◆ Direction: Transcribe every text line of the data below word for word, and leave the pictures out.

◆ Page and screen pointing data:
****************************************
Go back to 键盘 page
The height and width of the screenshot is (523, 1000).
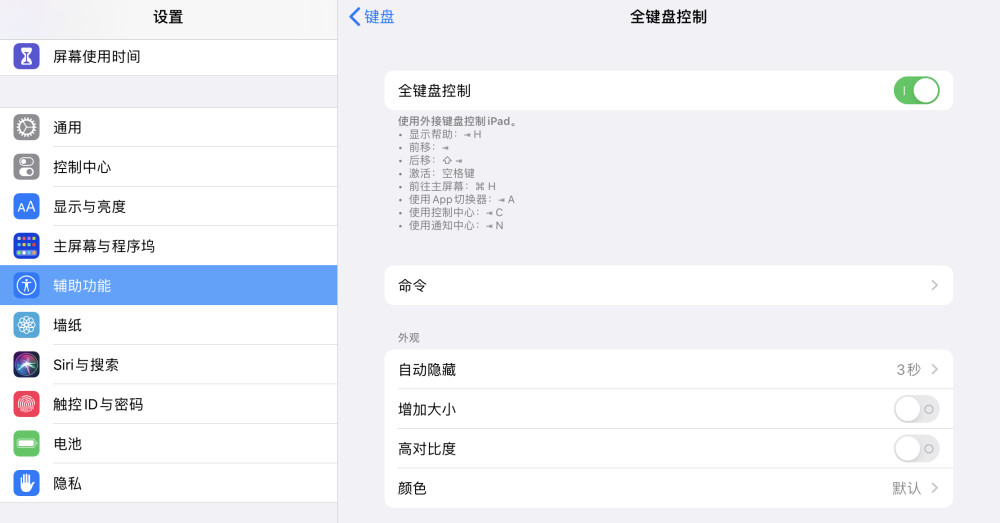click(372, 17)
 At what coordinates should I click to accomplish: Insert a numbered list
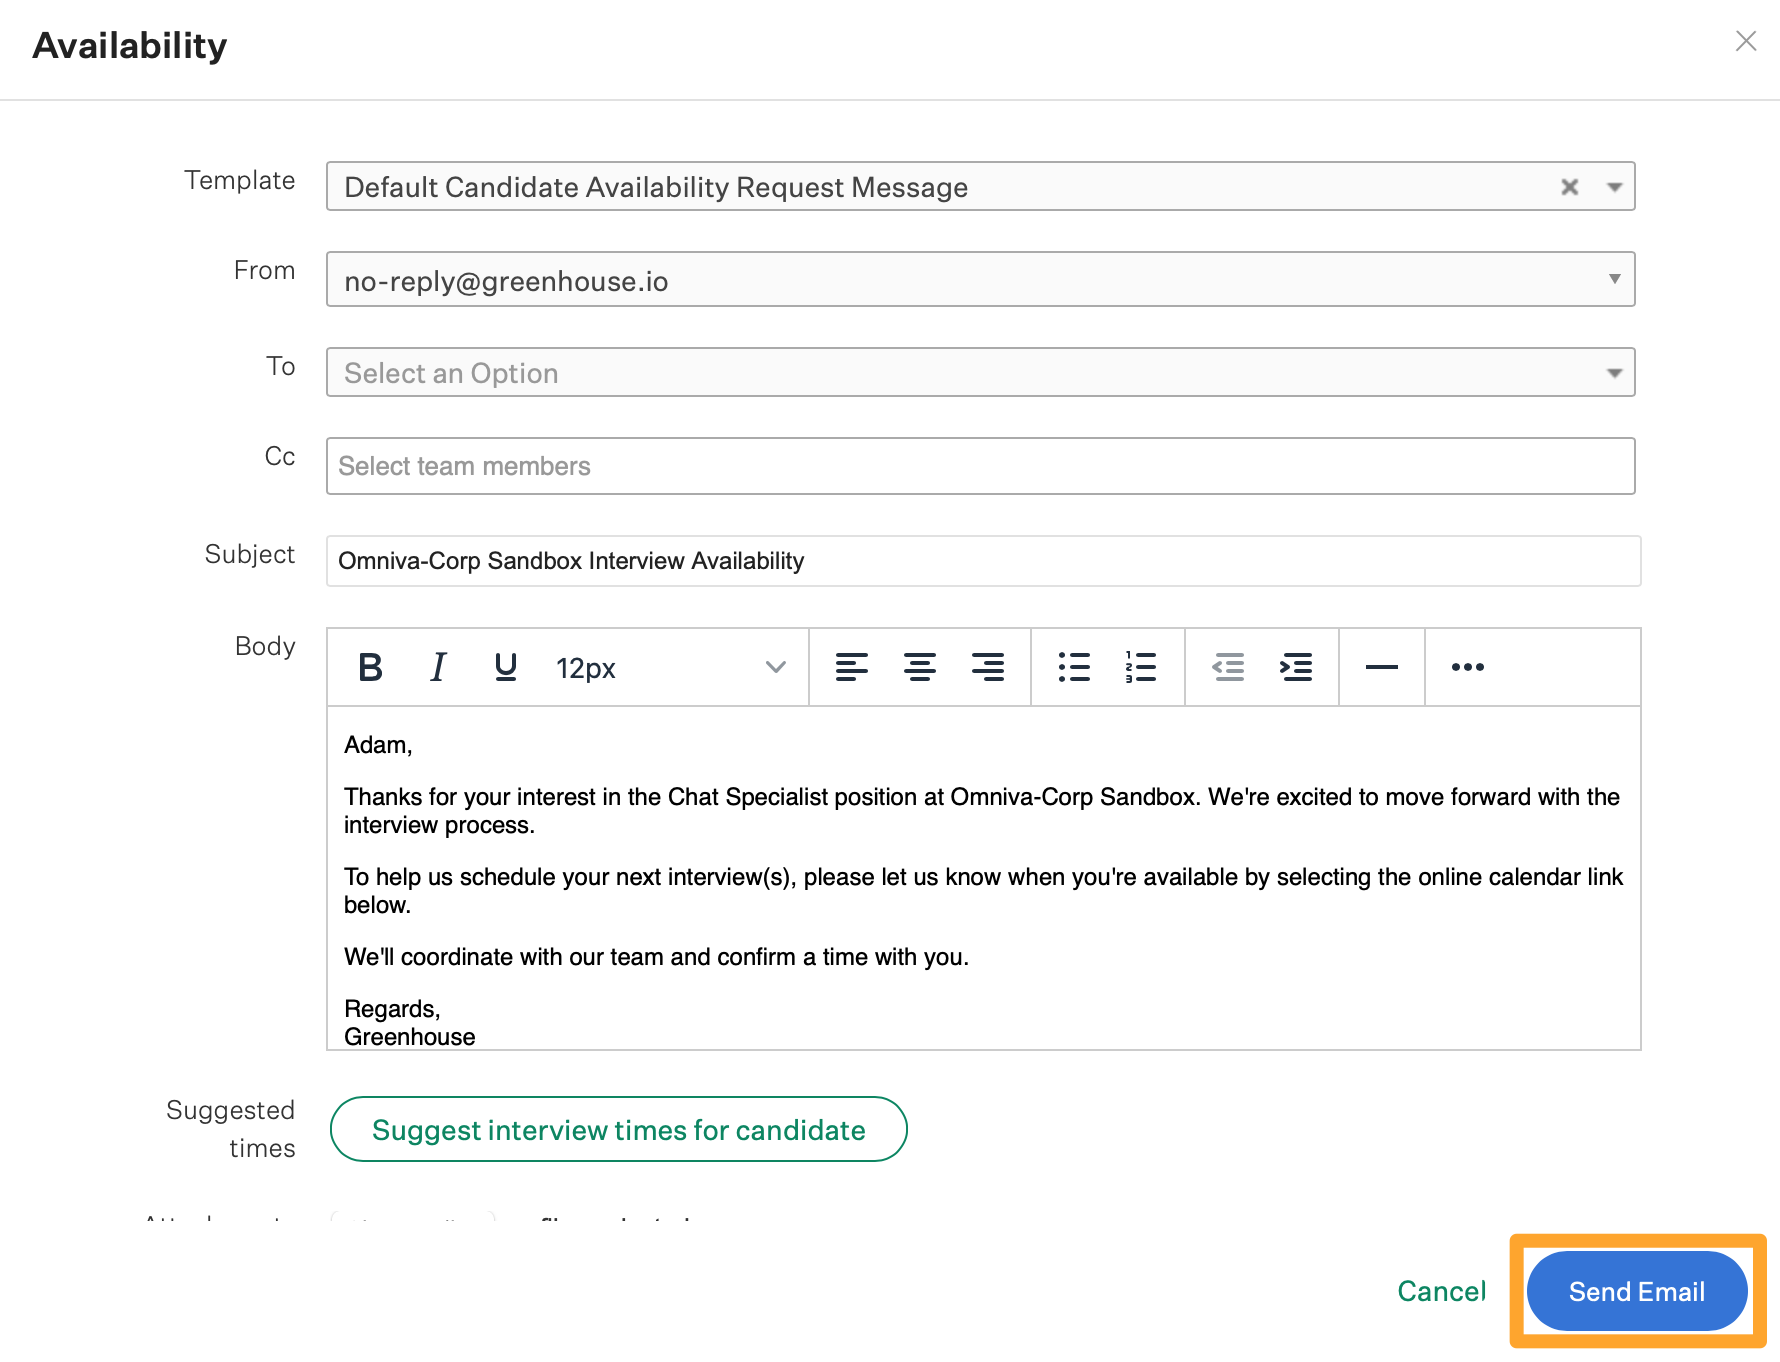click(1140, 667)
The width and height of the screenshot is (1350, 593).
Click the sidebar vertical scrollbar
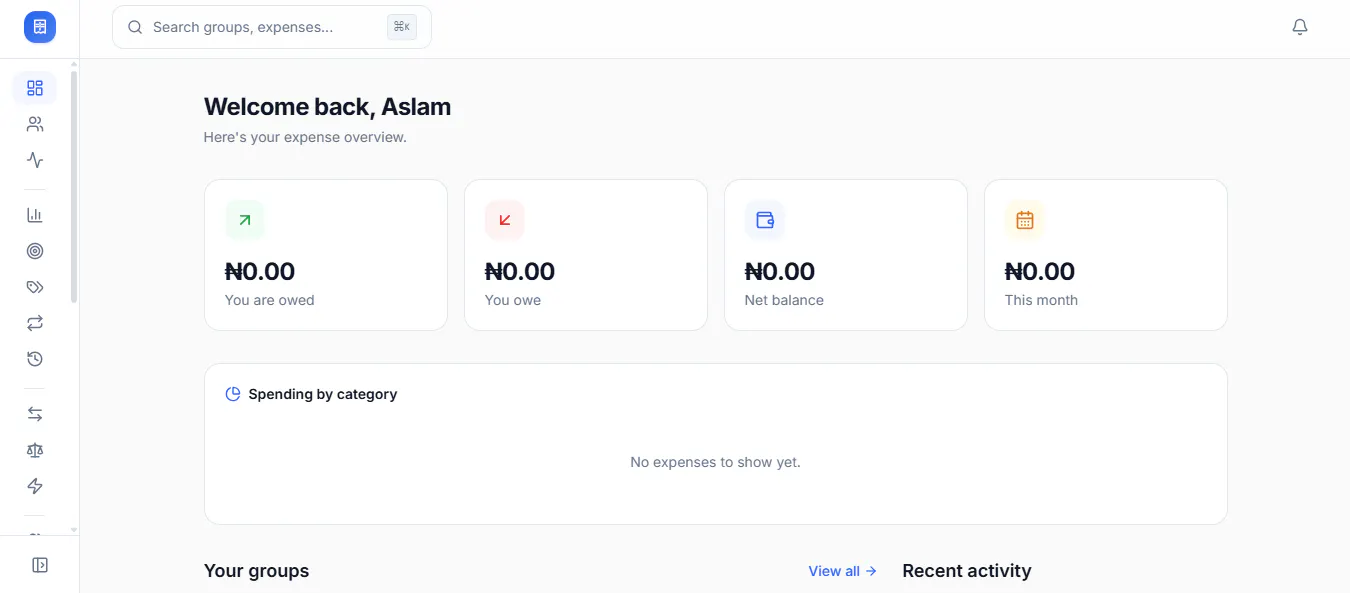click(74, 187)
****************************************
◆ Problem solution:
Go back to 键盘 page
The height and width of the screenshot is (523, 1000).
click(372, 17)
 At what coordinates should I click to accomplish: Insert a numbered list
click(1140, 667)
The width and height of the screenshot is (1350, 593).
Click the sidebar vertical scrollbar
click(74, 187)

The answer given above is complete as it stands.